While the Richie Incognito-Jonathan Martin situation is
creating a necessary conversation about bullying, a discussion about black
manhood is also bubbling to the surface. Surprisingly, Incognito’s black
teammates have come to his defense with one even calling him an “honorary black
man.” The teammate clarified this awkward comment, adding “I don’t expect you
to understand because you’re not black. But being a black guy, being a brother
is more than just about skin color. It’s about how you carry yourself. How you
play. Where you come from. What you’ve experienced. A lot of things.” Within
the Dolphin locker room, it seems as if many teammates viewed the Stanford-educated
Martin as Carlton Banks and thought because of his middle-class background he
wasn’t a real black man and needed to be toughened up. This situation goes
beyond petty classism, however; it also highlights a question about black
masculinity and self-defense.
To be clear, I am not supporting his critics’ actions, but it
is important to try and understand where black criticism of Martin is coming
from. Incognito threatened to “s***” in Martin’s mouth, slap his mother, and
kill Martin. [Note: some teammates say this was a joke.] In a number of black
players’ summation, a real man would have stood up to the racist bully and
confronted Incognito like a man. As Jackie Robinson once said, “The most
luxurious possession, the richest treasure anybody has, is his personal
dignity.” While players’ disdain of Incognito reeks of jock culture, it is also
clear that Martin’s black critics are operating from a perspective that has
historically linked self-defense to black manhood. We see this connection in
the words of Frederick Douglass when he remembered his fight with the overseer
Covey: “This battle with Mr. Covey was the turning-point in my career as a
slave. It rekindled the few expiring embers of freedom, and revived within me a
sense of my own manhood.” In the 1880s black newspaperman T. Thomas Fortune
told his readers, “If it is necessary
for colored men to turn themselves into outlaws to assert their manhood and
their citizenship, let them do it.” Self-defense and black manhood are
interlinked in Claude McKay’s poem “If We Must Die,” when he implores black men
to fight back against their racist attackers. Malcolm X famously critiqued
Martin Luther King’s nonviolence tactics, when he noted “Those days are over,
they’re gone, that’s yesterday. The time for you and me to allow ourselves to
be brutalized nonviolently is passé. Be nonviolent only with those who are
nonviolent to you.” Instead of nonviolence, Malcolm X believed that blacks had
a manly right and a duty to protect themselves.

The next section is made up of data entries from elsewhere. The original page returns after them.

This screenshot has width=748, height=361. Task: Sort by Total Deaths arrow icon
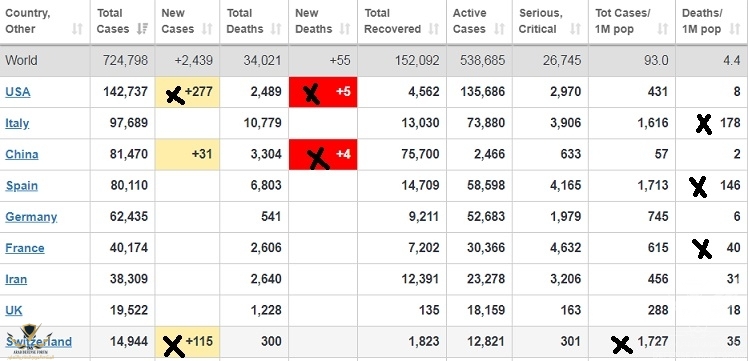(x=276, y=29)
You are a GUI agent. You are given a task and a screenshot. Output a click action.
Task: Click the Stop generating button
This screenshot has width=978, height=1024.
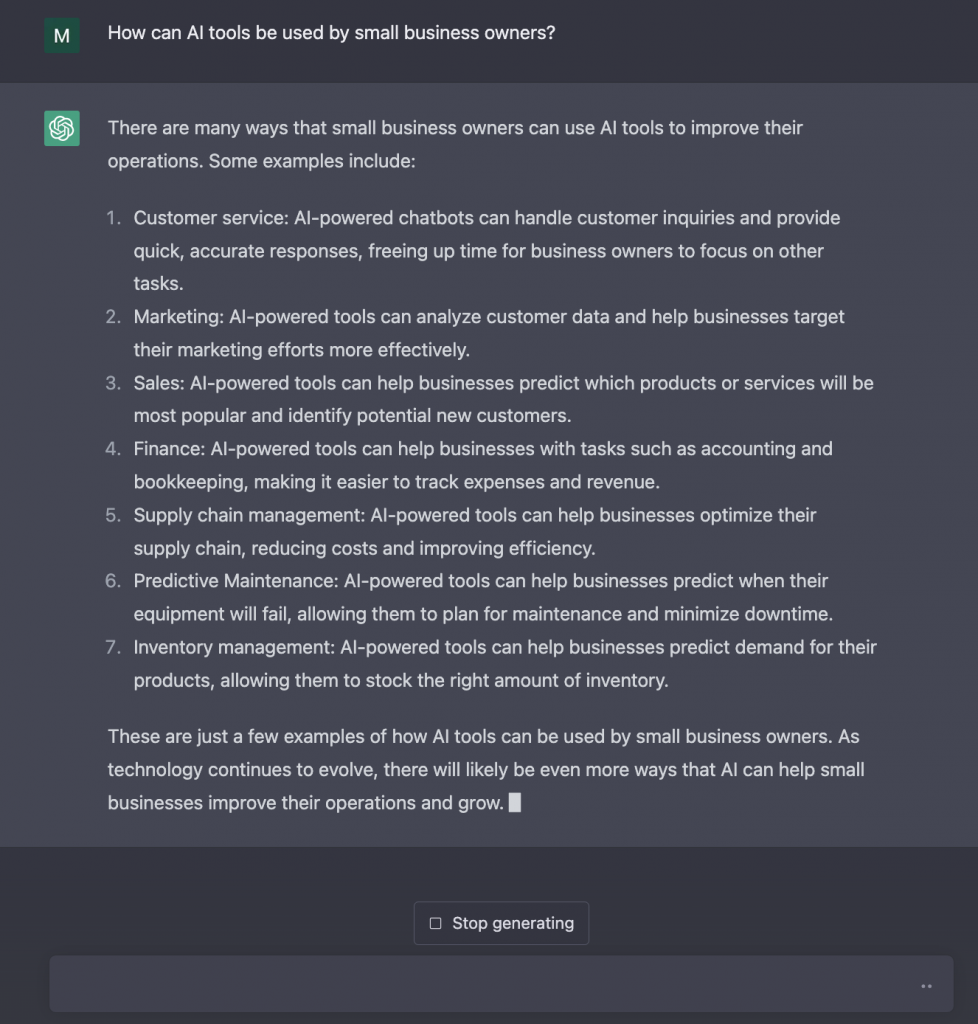tap(501, 923)
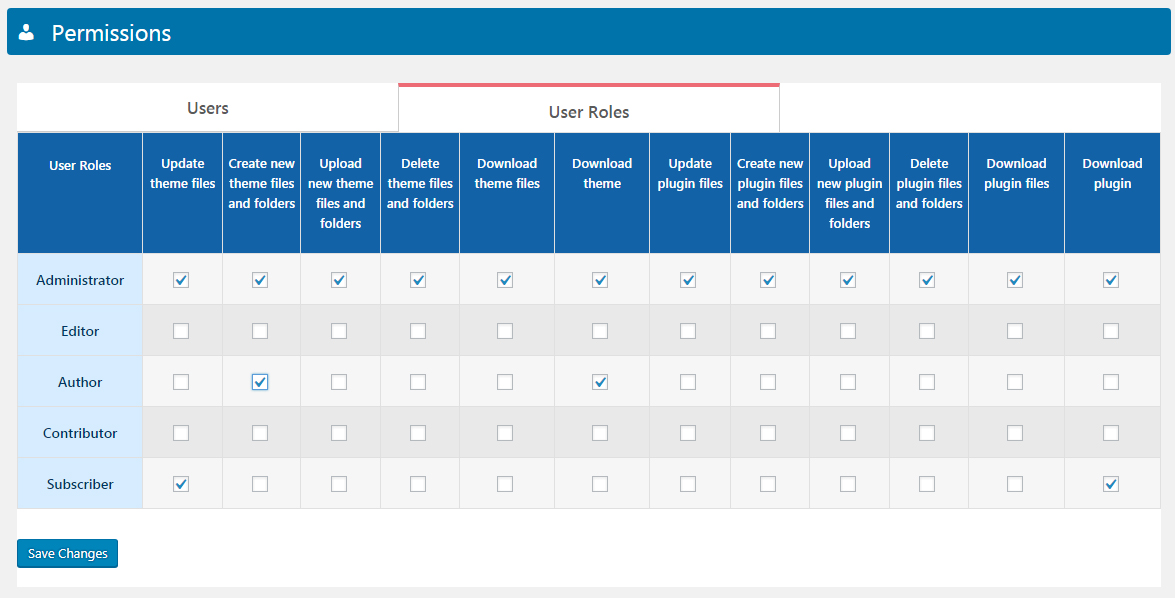Check Editor's Download plugin checkbox
Image resolution: width=1175 pixels, height=598 pixels.
click(1111, 331)
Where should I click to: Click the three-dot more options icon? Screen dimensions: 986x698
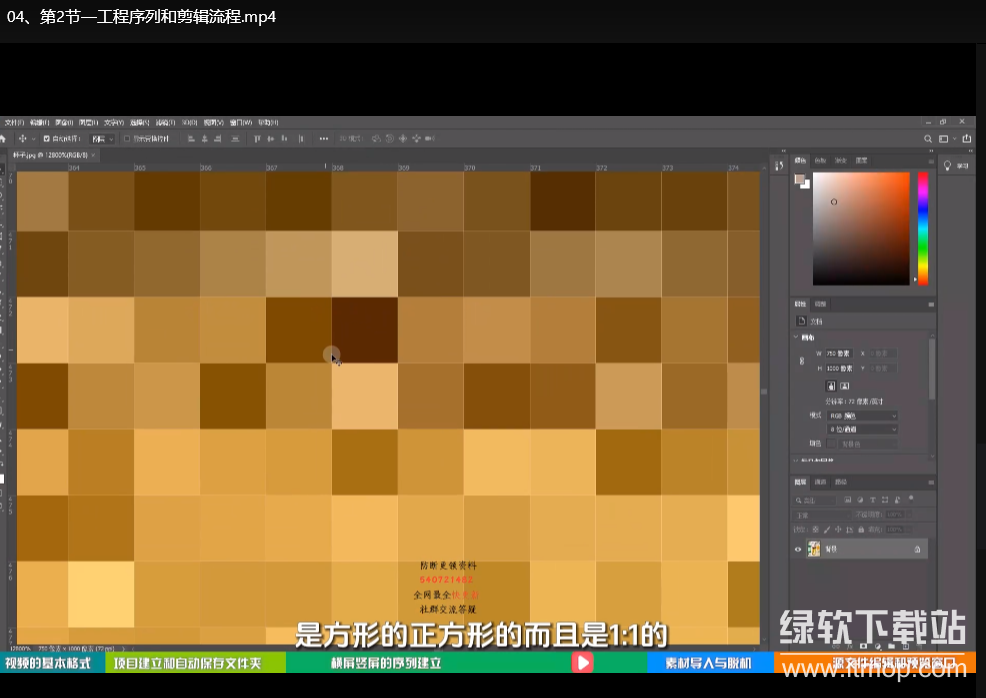pyautogui.click(x=324, y=139)
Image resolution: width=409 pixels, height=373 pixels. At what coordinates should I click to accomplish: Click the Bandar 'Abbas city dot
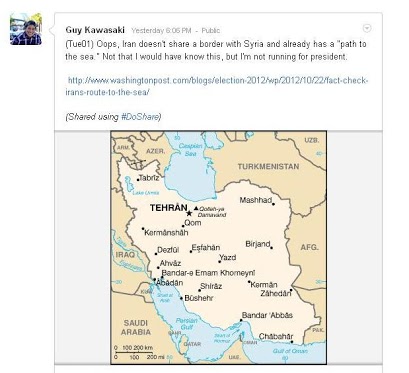coord(241,320)
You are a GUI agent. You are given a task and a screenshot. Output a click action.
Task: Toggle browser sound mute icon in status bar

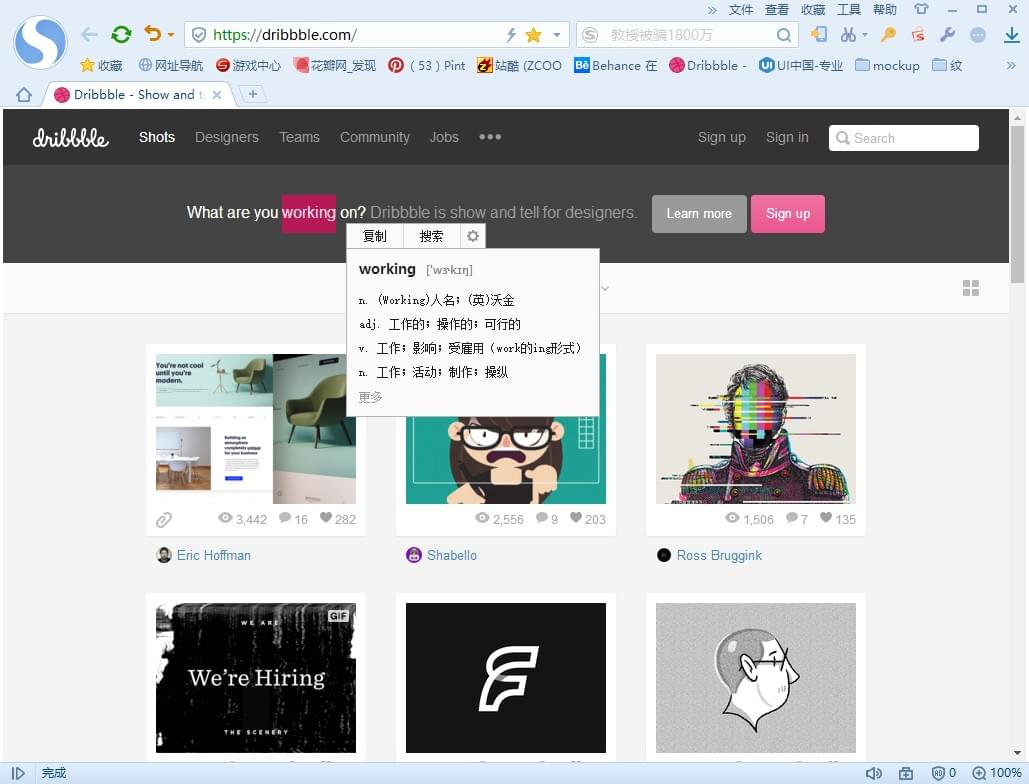coord(873,773)
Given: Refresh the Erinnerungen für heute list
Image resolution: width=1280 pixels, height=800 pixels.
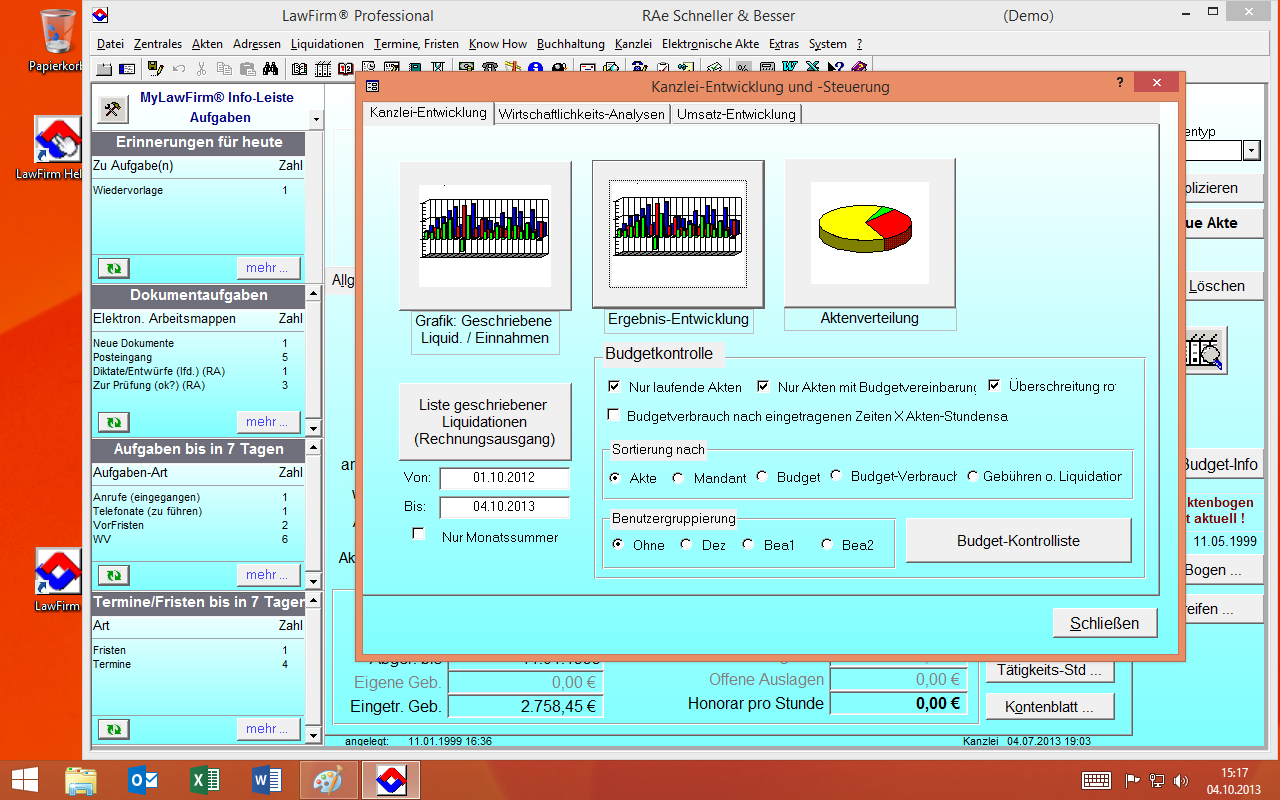Looking at the screenshot, I should [113, 268].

The connection between self-defense and manhood is also part
of the history of the black sporting experience. For example, civil rights
legend Paul Robeson, an All-American football player at Rutgers and the
quintessential example of black manhood during the 20th century, had
to fight back against his bullying teammates. In his early days at Rutgers, Robeson’s
teammates physically and verbally brutalized him. He wanted to quit, but he
knew he had to prove his own manhood and protect young black boys “who wanted
to play football, and wanted to go to college, and, as their representative,”
Robeson had to prove he “could take whatever was handed out...” To demonstrate his
manliness, Robeson, a defensive tackle, violently grabbed one of his teammates during
a scrimmage and “was going to smash him so hard to the ground that I’d break
him in two.” After that outburst of self-defense, his teammates never bothered
him again. While Martin’s critics may not be familiar with any of the above
stories, their remarks have tapped into the same line of thinking that manhood
and self-defense are interlinked. But there are many layers to black manhood.
Martin’s critics miss the reality that it takes courage to
avoid physical confrontation. Being nonviolent, as Martin Luther King often
said, is not for cowards. As his weapon
of protest Jonathan Martin boycotted the Miami Dolphins and their culture of
bullying. “One must remember” King wrote about nonviolence, “that the cause of
the demonstration is some exploitation or form of oppression that has made it
necessary for men of courage and good will to demonstrate against evil.” The
demonstrator, in this case Jonathan Martin, “agrees that it is better for him
to suffer publically.” Black teammates and other NFL player’s tried to
assassinate Jonathan Martin’s character by calling into question his manhood, but
it was Jonathan Martin’s brave stance against racial hate, not a cowardly
retreat, that has opened our eyes to the “evil” of bullying in the NFL.